I think it's clear it applies here.

The US had the largest overhaul in healthcare policy in its history in 2010.
US trends in life expectancy fundamentally changed in 2010.
Healthcare is the #1 driver of life expectancy.

Obviously you can't prove what would have happened, although I could argue that what happened to the wealthiest Americans might be the best indicator. But I think the burden of proof is clearly on the people denying that the statistics slapping us in the face should be trusted, not on the guy who thinks they should.
6/15/2020 12:01 PM
The opioid crisis, rise in suicides, and liver disease (brought on by alcohlism and obesity) account for the declining life expectancy in America. Quick Google search showed me that.

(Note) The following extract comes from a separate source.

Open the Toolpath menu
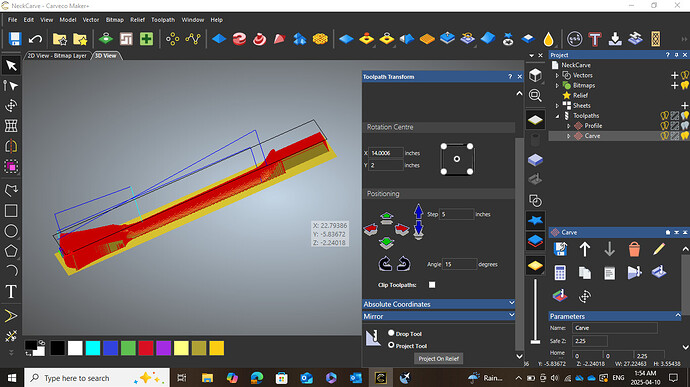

Which of these is because of more people getting health care insurance?
6/15/2020 12:04 PM
Alcoholism peaked in the 70s.
Suicides peaked in the 90s.
Prescription drug abuse is easily linked to low-income people getting insurance coupled with shorter visits to vet pain complaints.
6/15/2020 12:05 PM
Dahs - can you explain your theory for why the ACA caused a reduction in life expectancy?
6/15/2020 12:15 PM
Bob used himself as a personal anecdote to defend the ACA. I could do something similar to illustrate another way it could contribute to declining healthcare standards.

The ACA put my parents' small private medical practice out of business. They saw ~50-60% as many patients per day as PCPs working for the big providers. Various provisos of the ACA made it impossible for them to continue to make money practicing medicine the way they wanted to practice medicine. This was not a big tragedy for them. My dad was 70 (maybe 69? I think 70) at the time they closed, and he'd had an opportunity he'd been wanting to take for a while to go preach in Germany. So just to be clear, nobody in the family is bitter about this. But it is illustrative of a general point that the general public may not be aware of - Federally-subsidized insurance programs (historically Medicare and Medicaid) reimburse at very low levels, typically substantially lower than private insurance plans. They can get away with this because the Federal government is the biggest single negotiator, the elderly comprise a large portion of the patient population, and while some docs have refused Medicare patients it was always difficult to fill your appointments without them. But the point is... you get paid less for a visit with a patient on Federally-subsidized insurance than you do on a visit with a patient on private insurance. This now also applies to most ACA-subsidized plans. This means that overall average reimbursement is down. In order to remain profitable, healthcare providers have to reduce visit time. I don't know of any aggregated statistics proving this to be true, but it is anecdotally true.

Anyone old enough to do this exercise, think about this. How long did you spend on an average doctor's visit in 1990? In 2005? How about now?

You want to talk about preventative care? What form of preventative care is more valuable than talking to your doctor? The very person best trained to put together different things you say and actually diagnose you?
6/15/2020 12:15 PM
Posted by tangplay on 6/15/2020 12:15:00 PM (view original):
Dahs - can you explain your theory for why the ACA caused a reduction in life expectancy?
I don't need to. The data support my position. You need very good reasons to reject the obvious hypothesis, not to accept it.